As I mentioned in a former post, I decided to focus this year on posts around hiring and recruiting, I thought it’d be nice to give the readers an understanding of what happens behind the scenes when you send your CV…
As a person that interviewed around 50 people last year and saw So much more CVs! I have to give you some insight into how’s this process is going.
Your motivation is simple, get to an interview and set expectations using your CV
- You want to convey who you are using a page (yes, yes 1, 2 tops! – we’ll get to that later).
- You need to able to back-up what you wrote in your CV in reality (if you worked on Mongo 5 years ago and you don’t know how to do a simple find, just remove it…)
- You want to tell the reader who you are and what you can do in the big picture, less on the task level (if you are a Senior Backend Web developer I assume you have built APIs and can and did design RESTful)
- You want to represent the role you want in your CV. if you are applying for Hands-Off position and your CV is all about the Hands-On, you are sending a wrong message.
Behind the Scenes
Why 1 sheet (max 2 pages), why the big picture? why convey who you are as a person?
- 1 page (max 2) is to help the reader (me for example) to see who you are in no time, take into account that I’m going over so many CVs, I will not read after page 2, it’s nothing against you, I just can’t afford it… Also, when I print it, I will only print 1 sheet (that’s why 2 pages are still fine, it’s still 1 sheet). If you have more than 2 pages you have redundant things there… going back to the Seniority level, if you are a Senior, talk about the projects you lead, I’ll assume you can do the basics! if you are a Junior, talk in minor details, but be able to back them up.
- Why the big picture? As a hiring manager, I’m looking to see what you can do, not what tasks you have done… for example: when you write that you’ve initiated and implemented Health-Endpoints to your systems I get so much info from this:
- You can push for things
- You care in general
- You care about quality
- You can deliver
- You know how to implement API endpoints
It’s less to read, but says so much more!

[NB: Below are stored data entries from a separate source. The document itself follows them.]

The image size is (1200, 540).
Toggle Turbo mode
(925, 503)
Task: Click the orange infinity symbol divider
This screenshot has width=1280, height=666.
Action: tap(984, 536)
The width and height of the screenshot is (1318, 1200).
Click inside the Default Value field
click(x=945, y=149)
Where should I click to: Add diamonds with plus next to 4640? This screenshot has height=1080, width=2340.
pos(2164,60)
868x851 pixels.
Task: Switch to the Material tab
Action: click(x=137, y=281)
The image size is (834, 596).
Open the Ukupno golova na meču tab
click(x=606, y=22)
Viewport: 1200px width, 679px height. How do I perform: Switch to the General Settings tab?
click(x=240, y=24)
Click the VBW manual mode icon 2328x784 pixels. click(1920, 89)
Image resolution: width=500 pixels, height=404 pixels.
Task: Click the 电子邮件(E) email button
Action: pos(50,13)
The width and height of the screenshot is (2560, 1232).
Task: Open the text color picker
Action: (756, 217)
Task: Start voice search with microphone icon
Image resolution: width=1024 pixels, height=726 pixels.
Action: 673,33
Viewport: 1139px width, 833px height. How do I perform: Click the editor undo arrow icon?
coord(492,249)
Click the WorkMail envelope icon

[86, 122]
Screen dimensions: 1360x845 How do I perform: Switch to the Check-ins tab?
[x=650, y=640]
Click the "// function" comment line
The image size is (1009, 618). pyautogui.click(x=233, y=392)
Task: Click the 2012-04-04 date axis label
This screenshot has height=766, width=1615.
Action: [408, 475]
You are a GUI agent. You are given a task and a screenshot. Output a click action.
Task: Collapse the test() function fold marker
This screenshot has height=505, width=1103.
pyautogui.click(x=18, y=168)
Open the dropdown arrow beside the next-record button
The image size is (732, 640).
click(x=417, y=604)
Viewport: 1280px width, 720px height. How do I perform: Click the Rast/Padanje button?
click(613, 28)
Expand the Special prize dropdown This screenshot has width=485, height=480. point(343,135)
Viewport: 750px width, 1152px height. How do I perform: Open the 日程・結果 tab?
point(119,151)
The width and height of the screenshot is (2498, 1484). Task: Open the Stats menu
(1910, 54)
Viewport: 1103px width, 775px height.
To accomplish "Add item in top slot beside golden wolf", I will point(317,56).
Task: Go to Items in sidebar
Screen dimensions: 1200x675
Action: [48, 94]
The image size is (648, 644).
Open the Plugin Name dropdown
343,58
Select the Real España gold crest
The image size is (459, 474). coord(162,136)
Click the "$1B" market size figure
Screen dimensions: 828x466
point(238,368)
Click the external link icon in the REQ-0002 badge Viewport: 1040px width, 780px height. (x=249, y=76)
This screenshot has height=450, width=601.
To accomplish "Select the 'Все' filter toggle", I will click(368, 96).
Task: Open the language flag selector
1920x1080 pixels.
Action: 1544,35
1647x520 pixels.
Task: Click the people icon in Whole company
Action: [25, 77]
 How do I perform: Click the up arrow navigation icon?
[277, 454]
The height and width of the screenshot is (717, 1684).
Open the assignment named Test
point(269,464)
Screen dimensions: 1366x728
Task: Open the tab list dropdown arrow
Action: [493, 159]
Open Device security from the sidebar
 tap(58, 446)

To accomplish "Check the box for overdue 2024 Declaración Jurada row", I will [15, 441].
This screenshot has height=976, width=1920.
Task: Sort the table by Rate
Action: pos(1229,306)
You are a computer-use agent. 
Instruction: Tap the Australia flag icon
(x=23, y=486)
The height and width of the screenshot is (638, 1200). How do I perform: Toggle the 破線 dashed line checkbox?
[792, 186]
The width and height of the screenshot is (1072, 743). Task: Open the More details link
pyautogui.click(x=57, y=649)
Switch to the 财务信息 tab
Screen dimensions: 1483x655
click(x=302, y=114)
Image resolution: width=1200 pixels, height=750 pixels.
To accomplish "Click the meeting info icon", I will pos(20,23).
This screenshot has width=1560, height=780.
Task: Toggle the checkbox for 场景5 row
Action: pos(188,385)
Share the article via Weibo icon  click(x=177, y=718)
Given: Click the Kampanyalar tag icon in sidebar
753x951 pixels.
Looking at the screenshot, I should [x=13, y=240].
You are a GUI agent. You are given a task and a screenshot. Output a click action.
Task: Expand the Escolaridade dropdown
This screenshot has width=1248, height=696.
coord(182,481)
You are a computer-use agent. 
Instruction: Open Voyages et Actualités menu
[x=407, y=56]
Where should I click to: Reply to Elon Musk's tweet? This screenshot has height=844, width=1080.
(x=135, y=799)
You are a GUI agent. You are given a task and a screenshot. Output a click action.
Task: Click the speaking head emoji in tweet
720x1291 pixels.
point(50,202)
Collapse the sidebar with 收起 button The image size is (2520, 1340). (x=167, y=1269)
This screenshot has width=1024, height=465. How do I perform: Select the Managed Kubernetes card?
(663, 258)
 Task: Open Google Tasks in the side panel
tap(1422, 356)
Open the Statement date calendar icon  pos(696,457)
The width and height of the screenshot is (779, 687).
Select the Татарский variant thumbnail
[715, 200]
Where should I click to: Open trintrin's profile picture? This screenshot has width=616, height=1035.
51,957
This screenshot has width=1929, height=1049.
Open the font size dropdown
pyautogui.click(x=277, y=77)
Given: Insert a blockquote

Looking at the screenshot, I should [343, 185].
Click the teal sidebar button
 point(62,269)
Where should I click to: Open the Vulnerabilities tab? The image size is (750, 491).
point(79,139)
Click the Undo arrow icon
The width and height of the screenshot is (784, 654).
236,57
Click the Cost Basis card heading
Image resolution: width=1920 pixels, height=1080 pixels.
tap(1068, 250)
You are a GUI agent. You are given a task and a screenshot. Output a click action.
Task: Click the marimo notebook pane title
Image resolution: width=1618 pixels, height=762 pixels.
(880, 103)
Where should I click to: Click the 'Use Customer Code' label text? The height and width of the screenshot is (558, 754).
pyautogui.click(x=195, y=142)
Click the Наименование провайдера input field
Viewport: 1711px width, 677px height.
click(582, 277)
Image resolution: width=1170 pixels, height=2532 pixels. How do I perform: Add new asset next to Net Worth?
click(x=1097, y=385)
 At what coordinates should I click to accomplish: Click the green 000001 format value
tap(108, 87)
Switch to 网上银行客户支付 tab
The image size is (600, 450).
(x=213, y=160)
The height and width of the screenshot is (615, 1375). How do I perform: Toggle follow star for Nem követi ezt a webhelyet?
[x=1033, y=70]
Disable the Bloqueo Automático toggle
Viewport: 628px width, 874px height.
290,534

- Why add personality to your CV, well… this one is a fail-safe, it’s not intentional, but after reading many many MANY CVs, a Hiring manager/HR might stop seeing the person behind the CV and see only the data, as a Hiring manager I try to never fall in that trap, but I might, when people add Hobbies/A joke/Personal touch it makes me have a personal connection to the human side of the sheet of paper in front of me
So, it’s simple
- Keep your CV accurate and to the point
- Be able to back it up
- If it’s not relevant, remove it!
- Tell a story, don’t count tasks
- Give space for your personality in your CV
- Adjust your CV for the role you want!
And just to be transparent I added my CV to this post, yes yes, I summarized 12 years of experience into 1 page, font size 10, take into account that I removed most tech stuff as I’m hands-off, but I kept some to remind the reader I know and have done Hands-On before (I also didn’t give any info about my past position beside the last 3, aside from the name of the company, position, dates – if my interviewers would want to know more they can ask me during our interview.